Au Nouveau-Brunswick (Canada) et dans le Maine (États-Unis), les pumas n'étaient pas recensés depuis respectivement 1932 et 1938, du moins pour ce qui est des populations reproductrices. Les grands félins n'ont pas toujours été si rares. Avant le début du 19e siècle, les pumas étaient très nombreux dans cette région.
Mais depuis le 22 janvier 2018, une sous-espèce de pumas est officiellement déclarée éteinte aux États-Unis et a été retirée de la liste des espèces en voie de disparition par le US Fish and Wildlife Service.
Curieusement quelques scientifiques estiment que ce déclin pourrait être positif pour la biodiversité. L'histoire des pumas en Amérique du Nord est trouble et complexe, mais les conservationnistes croient en un futur meilleur.
Qui est quoi et depuis quand ?
Les mots puma, lion de montagne ou cougar font tous référence au même fauve, connu sous le nom scientifique de Puma concolor.
Lorsque les premiers colons européens sont arrivés en Amérique du Nord, les taxonomistes ont commencé à classer les félins en sous-espèces distinctes. Les pumas de l'est, les lions des montagnes de l'ouest, le couguar nord-américain et la panthère de Floride, par exemple, étaient désignés de façon différenciée.
« La classification a été faite sur des différences de fourrure, de tailles et de poids entre les différents types d'individus », explique Robinson.

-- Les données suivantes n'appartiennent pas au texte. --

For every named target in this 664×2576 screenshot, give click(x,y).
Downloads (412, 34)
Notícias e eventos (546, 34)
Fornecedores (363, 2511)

Un puma vivant dans le désert, par exemple, aura une apparence légèrement différente de celui plus adapté aux forêts canadiennes. Mais les dépistages génétiques plus récents ont depuis prouvé que ces félins peuplant la partie nord du continent américain étaient identiques d'un point de vue génétique.
Retiré de la liste
Dès les années 1800, les colons européens ont commencé à chasser les couguars dans le nord-est du continent. Certains spécimens ont été piégés et tués pour leur fourrure tandis que d'autres ont été abattus pour protéger le bétail.
Au cours du dernier siècle, ils n'ont été aperçus qu'en de rares occasions, et les responsables des services en charge de la faune aux États-Unis et au Canada affirment que rien ne permet d'affirmer l'existence d'une population reproductrice de pumas en Amérique du Nord. L'agence américaine de protection de la faune a commencé à enquêter sur les populations de pumas en 2011 et a officiellement recommandé le retrait de cette espèce de la liste des espèces menacées en 2015.
Dans la demande de retrait déposée par le US Fish and Wildlife, il était indiqué que les pumas de l’est avaient disparu depuis longtemps.
« Il n'y a jamais eu de véritable justification pour conférer au puma de l'est américain le statut d'espèce en voie de disparition », explique Mark Elbroch, chercheur principal du programme « Puma » du groupe de conservation des grands félins Panthera. Pour lui, parler dans ce cas d'extinction de l'espère dépend surtout de la valeur que vous accordez à ce terme.
Alors que les populations de pumas dans cette région ont vu leur nombre décliner jusqu'à un point de non-existence, il est plus correct de dire qu'une certaine population de pumas nord-américains a disparu.
Le retrait des pumas ne concerne pas la sous-espèce de panthères de Floride, considérées comme les mammifères les plus menacés au monde.
Et vers l'ouest ?
Michael Robinson et Mark Elbroch supposent que le retrait des pumas de l’est américain de la liste des espèces menacées pourrait offrir de nouvelles opportunités pour la protection des espèces sauvages. Les populations de pumas aux États-Unis sont gérées différemment selon les États. À l'exception de l’État du Texas, tous les États de l'est américain ont pris des mesures pour protéger les pumas. Mais dans la plupart des régions, les pumas peuvent toujours être capturés légalement par les titulaires de permis de chasse.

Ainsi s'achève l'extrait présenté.